Instructions to follow: Every single entry below should be reproduced verbatim.

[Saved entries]
● ● ●

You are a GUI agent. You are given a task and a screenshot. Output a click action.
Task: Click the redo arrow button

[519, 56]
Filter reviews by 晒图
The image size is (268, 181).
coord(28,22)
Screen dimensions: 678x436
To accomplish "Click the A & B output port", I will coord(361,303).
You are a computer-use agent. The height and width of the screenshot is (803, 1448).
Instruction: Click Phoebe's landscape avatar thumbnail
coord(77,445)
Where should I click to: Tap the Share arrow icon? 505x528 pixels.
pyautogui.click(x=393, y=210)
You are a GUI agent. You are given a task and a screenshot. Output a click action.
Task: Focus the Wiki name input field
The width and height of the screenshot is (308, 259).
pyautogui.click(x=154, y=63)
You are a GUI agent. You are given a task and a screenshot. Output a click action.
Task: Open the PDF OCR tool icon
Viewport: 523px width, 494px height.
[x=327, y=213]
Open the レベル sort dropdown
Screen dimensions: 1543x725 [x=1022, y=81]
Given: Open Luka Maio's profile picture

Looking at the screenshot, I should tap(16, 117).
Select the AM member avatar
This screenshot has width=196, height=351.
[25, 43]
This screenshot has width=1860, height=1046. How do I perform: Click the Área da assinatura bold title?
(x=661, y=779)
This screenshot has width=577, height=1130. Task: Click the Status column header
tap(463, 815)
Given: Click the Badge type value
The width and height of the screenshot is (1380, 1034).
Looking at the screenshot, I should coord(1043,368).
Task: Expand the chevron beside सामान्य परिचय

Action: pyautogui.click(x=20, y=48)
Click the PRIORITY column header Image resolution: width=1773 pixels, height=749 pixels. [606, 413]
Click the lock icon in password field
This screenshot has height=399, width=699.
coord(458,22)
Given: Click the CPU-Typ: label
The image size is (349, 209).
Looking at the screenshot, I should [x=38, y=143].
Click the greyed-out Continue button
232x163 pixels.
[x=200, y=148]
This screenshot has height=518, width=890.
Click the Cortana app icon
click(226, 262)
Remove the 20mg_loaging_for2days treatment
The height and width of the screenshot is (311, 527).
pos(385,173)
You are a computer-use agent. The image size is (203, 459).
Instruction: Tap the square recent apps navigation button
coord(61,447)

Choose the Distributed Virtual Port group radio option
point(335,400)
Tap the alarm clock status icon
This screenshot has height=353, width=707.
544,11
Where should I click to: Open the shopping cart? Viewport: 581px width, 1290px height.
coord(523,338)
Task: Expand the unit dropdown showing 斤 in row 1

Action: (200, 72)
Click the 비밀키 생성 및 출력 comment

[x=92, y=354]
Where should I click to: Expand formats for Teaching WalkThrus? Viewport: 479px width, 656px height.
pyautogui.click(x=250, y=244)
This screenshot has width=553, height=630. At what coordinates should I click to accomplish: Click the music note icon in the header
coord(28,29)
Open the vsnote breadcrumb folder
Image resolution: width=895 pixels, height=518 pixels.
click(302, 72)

● ● ●

Task result:
You are a GUI agent. You are given a task and a screenshot. Output a click action.
Task: Click the redo arrow button

[519, 56]
Filter reviews by 晒图
The image size is (268, 181).
coord(28,22)
Screen dimensions: 678x436
To accomplish "Click the A & B output port", I will coord(361,303).
You are a computer-use agent. The height and width of the screenshot is (803, 1448).
Instruction: Click Phoebe's landscape avatar thumbnail
coord(77,445)
Where should I click to: Tap the Share arrow icon? 505x528 pixels.
pyautogui.click(x=393, y=210)
You are a GUI agent. You are given a task and a screenshot. Output a click action.
Task: Focus the Wiki name input field
The width and height of the screenshot is (308, 259).
pyautogui.click(x=154, y=63)
You are a GUI agent. You are given a task and a screenshot. Output a click action.
Task: Open the PDF OCR tool icon
Viewport: 523px width, 494px height.
[x=327, y=213]
Open the レベル sort dropdown
Screen dimensions: 1543x725 [x=1022, y=81]
Given: Open Luka Maio's profile picture

Looking at the screenshot, I should tap(16, 117).
Select the AM member avatar
This screenshot has width=196, height=351.
[25, 43]
This screenshot has width=1860, height=1046. How do I perform: Click the Área da assinatura bold title?
(x=661, y=779)
This screenshot has width=577, height=1130. Task: Click the Status column header
tap(463, 815)
Given: Click the Badge type value
The width and height of the screenshot is (1380, 1034).
Looking at the screenshot, I should coord(1043,368).
Task: Expand the chevron beside सामान्य परिचय

Action: pyautogui.click(x=20, y=48)
Click the PRIORITY column header Image resolution: width=1773 pixels, height=749 pixels. [606, 413]
Click the lock icon in password field
This screenshot has height=399, width=699.
coord(458,22)
Given: Click the CPU-Typ: label
The image size is (349, 209).
Looking at the screenshot, I should [x=38, y=143].
Click the greyed-out Continue button
232x163 pixels.
[x=200, y=148]
This screenshot has height=518, width=890.
Click the Cortana app icon
click(226, 262)
Remove the 20mg_loaging_for2days treatment
The height and width of the screenshot is (311, 527).
pos(385,173)
You are a computer-use agent. The image size is (203, 459).
Instruction: Tap the square recent apps navigation button
coord(61,447)

Choose the Distributed Virtual Port group radio option
point(335,400)
Tap the alarm clock status icon
This screenshot has height=353, width=707.
544,11
Where should I click to: Open the shopping cart? Viewport: 581px width, 1290px height.
coord(523,338)
Task: Expand the unit dropdown showing 斤 in row 1

Action: (200, 72)
Click the 비밀키 생성 및 출력 comment

[x=92, y=354]
Where should I click to: Expand formats for Teaching WalkThrus? Viewport: 479px width, 656px height.
pyautogui.click(x=250, y=244)
This screenshot has width=553, height=630. At what coordinates should I click to accomplish: Click the music note icon in the header
coord(28,29)
Open the vsnote breadcrumb folder
Image resolution: width=895 pixels, height=518 pixels.
click(302, 72)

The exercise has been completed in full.